**Work instructions:**
Copy out every line in the rows below that contains the word "hamburger".

◇ ◇ ◇ ◇ ◇ ◇ ◇

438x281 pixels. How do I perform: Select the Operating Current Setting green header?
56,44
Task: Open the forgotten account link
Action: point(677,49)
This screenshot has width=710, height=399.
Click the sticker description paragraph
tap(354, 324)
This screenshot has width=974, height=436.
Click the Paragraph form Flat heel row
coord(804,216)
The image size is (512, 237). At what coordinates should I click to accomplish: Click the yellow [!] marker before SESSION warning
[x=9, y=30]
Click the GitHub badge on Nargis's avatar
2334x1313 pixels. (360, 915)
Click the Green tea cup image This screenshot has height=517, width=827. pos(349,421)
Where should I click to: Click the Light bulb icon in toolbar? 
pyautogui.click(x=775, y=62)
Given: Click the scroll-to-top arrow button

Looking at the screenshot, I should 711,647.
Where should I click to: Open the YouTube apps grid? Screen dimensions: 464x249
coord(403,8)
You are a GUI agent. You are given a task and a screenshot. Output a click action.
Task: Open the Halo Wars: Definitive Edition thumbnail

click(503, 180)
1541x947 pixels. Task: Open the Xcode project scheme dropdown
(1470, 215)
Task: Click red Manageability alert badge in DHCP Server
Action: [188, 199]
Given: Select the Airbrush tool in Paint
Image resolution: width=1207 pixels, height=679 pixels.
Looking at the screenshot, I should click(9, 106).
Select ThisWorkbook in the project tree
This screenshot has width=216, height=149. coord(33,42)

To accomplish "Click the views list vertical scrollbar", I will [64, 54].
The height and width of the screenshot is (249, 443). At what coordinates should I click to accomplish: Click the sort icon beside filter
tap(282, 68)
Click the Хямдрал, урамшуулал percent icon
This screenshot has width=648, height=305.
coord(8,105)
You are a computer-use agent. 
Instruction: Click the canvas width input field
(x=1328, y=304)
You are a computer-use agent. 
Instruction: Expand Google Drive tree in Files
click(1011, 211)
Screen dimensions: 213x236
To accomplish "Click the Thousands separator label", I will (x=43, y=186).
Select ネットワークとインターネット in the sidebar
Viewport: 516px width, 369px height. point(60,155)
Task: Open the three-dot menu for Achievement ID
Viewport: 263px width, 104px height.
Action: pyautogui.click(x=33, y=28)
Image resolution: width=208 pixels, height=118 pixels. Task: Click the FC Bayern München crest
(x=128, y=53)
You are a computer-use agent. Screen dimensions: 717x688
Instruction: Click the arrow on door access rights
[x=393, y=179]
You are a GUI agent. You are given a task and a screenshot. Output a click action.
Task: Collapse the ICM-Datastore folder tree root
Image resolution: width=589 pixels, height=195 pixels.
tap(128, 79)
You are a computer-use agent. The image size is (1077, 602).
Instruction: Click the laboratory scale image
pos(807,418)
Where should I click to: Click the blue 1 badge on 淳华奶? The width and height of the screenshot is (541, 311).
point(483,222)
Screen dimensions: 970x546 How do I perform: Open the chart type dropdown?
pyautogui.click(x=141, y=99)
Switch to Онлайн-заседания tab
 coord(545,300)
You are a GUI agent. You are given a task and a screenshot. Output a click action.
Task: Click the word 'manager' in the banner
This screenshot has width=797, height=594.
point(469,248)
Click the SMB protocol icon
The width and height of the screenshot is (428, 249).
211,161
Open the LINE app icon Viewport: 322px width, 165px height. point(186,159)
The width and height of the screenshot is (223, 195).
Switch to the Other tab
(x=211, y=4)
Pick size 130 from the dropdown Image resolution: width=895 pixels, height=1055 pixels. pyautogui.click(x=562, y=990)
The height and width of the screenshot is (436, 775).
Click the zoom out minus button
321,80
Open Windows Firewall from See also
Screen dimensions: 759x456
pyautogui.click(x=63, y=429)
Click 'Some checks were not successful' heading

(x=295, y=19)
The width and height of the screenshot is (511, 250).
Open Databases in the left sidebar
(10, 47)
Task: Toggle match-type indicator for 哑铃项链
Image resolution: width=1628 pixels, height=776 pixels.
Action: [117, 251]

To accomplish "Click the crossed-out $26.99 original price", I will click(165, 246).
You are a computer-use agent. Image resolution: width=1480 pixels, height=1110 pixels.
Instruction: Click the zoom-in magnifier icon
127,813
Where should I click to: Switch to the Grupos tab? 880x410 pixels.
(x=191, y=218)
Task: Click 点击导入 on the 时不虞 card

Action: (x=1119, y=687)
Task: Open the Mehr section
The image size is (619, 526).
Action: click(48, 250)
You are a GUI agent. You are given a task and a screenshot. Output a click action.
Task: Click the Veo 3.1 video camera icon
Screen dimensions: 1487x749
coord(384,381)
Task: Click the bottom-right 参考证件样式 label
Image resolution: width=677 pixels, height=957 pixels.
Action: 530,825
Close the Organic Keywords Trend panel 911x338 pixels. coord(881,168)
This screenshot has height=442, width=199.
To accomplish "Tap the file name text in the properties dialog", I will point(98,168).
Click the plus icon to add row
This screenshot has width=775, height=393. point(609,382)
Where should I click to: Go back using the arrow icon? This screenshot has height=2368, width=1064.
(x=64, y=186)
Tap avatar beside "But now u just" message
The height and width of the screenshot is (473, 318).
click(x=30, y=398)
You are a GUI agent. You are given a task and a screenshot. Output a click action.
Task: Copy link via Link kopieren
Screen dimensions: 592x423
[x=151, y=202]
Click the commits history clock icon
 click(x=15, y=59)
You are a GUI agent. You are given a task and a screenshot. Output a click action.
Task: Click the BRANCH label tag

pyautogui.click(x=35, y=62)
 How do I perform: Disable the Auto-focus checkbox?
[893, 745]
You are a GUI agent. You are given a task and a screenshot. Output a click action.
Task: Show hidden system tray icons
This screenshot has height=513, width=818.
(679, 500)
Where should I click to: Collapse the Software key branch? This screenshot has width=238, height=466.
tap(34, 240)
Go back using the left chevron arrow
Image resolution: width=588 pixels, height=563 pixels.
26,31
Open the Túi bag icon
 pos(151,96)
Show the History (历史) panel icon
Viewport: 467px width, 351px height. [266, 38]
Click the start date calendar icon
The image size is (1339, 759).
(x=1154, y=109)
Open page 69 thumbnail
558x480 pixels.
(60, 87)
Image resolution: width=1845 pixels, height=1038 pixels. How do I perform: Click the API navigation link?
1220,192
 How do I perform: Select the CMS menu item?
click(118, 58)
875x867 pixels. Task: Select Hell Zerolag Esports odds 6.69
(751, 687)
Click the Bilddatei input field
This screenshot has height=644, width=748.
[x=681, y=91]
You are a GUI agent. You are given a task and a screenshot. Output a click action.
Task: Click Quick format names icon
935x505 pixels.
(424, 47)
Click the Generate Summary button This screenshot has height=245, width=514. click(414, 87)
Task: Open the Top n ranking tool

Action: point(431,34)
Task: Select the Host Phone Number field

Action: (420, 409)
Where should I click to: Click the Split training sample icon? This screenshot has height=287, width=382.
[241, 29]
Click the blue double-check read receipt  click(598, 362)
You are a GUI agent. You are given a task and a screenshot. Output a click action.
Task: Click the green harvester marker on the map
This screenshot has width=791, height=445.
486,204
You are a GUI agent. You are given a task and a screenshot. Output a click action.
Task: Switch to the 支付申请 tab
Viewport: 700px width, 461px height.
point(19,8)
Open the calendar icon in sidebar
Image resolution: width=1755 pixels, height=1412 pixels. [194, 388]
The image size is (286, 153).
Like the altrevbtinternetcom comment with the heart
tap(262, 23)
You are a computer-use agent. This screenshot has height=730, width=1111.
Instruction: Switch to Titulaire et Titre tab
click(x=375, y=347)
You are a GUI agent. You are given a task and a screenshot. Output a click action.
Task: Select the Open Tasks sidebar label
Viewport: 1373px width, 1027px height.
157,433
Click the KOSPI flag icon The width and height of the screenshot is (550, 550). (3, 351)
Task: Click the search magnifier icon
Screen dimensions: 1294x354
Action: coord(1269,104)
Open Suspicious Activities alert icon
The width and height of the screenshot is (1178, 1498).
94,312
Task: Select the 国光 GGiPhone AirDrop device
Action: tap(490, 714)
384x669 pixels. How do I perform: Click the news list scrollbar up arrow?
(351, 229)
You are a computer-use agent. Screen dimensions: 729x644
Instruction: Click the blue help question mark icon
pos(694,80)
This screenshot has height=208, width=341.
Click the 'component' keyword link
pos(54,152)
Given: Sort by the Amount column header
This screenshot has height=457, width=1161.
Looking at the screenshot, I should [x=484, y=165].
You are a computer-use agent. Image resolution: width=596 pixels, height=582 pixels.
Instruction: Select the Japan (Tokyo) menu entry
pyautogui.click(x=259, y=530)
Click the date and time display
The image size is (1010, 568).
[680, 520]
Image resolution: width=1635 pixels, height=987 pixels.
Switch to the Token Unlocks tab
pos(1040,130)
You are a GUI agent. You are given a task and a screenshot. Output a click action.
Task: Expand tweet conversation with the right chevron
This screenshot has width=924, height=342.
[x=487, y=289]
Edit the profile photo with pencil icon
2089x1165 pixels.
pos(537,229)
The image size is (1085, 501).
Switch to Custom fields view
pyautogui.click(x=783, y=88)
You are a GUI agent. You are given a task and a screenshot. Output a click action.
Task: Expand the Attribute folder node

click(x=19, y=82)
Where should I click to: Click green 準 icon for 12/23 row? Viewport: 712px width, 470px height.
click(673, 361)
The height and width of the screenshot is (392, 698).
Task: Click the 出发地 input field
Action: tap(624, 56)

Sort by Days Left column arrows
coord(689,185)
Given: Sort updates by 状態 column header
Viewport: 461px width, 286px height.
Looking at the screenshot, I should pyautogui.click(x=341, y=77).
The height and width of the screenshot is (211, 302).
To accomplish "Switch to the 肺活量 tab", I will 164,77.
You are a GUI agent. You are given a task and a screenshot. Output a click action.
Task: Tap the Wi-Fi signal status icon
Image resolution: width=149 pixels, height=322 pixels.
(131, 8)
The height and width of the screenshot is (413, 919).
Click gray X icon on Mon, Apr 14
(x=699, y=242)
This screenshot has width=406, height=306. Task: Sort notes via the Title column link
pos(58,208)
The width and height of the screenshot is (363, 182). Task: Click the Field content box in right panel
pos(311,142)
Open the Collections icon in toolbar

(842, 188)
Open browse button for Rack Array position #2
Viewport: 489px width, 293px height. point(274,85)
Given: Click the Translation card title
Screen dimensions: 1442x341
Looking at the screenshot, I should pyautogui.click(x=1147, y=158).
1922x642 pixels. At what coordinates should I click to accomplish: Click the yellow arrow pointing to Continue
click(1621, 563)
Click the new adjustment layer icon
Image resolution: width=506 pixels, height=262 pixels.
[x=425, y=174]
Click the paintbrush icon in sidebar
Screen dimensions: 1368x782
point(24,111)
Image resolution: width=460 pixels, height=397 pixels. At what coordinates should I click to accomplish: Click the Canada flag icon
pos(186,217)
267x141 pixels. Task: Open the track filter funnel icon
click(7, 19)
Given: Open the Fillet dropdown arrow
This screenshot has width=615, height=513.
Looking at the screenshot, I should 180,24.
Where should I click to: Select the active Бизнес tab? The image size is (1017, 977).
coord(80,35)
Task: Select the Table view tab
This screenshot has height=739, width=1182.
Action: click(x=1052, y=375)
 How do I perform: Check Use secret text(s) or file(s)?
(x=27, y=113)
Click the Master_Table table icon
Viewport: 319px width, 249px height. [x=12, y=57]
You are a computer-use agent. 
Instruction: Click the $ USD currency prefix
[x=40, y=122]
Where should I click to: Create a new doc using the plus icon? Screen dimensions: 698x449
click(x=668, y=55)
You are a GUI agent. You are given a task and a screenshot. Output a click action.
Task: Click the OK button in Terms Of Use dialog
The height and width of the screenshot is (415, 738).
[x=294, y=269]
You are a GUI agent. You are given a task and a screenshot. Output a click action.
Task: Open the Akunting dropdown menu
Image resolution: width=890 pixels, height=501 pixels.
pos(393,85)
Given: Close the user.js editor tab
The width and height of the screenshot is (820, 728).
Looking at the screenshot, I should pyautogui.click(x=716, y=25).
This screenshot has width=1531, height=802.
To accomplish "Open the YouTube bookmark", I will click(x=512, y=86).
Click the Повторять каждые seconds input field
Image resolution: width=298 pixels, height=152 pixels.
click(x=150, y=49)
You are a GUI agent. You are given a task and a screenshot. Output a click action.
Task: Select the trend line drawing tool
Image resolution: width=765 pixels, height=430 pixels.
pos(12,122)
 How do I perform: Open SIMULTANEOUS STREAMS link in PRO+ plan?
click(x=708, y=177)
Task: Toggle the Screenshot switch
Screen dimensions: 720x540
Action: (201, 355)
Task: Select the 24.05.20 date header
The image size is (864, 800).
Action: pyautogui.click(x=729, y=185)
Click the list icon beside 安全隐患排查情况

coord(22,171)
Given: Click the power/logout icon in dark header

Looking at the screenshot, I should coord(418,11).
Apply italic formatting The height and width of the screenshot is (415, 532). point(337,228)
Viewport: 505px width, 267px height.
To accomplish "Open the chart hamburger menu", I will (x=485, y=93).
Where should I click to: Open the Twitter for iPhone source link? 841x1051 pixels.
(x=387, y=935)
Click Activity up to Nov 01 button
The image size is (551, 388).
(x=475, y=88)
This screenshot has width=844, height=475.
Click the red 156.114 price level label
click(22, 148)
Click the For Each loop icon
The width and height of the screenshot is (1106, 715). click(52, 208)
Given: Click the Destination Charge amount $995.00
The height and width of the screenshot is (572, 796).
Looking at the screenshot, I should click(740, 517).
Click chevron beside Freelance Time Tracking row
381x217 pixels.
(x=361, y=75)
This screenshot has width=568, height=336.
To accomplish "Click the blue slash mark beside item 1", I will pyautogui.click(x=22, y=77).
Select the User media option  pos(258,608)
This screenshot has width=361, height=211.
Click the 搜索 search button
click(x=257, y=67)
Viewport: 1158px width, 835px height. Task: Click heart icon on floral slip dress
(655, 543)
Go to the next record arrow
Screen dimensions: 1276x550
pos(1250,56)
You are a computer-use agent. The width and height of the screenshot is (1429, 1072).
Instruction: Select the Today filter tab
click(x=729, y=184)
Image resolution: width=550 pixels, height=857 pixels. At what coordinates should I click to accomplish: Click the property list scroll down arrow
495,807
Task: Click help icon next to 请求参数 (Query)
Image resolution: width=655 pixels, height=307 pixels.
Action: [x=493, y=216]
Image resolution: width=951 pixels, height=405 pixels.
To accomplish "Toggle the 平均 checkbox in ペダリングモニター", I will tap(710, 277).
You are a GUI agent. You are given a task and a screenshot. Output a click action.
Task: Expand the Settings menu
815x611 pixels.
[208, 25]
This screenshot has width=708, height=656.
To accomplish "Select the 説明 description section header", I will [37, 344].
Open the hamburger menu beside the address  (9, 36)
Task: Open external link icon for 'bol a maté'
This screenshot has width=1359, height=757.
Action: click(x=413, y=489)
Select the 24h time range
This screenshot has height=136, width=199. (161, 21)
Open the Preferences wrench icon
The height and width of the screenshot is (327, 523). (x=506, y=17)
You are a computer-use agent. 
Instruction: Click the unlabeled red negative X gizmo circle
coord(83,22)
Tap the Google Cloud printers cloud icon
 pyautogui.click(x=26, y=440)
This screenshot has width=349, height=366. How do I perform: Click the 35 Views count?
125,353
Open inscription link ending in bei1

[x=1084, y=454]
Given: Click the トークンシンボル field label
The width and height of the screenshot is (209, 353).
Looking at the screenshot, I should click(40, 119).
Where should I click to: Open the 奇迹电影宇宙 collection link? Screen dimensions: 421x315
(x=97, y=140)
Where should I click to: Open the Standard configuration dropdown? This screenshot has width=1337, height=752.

◇ ◇ ◇ ◇ ◇ ◇ ◇

**Result below:**
To accomplish "Open the chart hamburger menu", I will (x=485, y=93).
Open the hamburger menu beside the address  (9, 36)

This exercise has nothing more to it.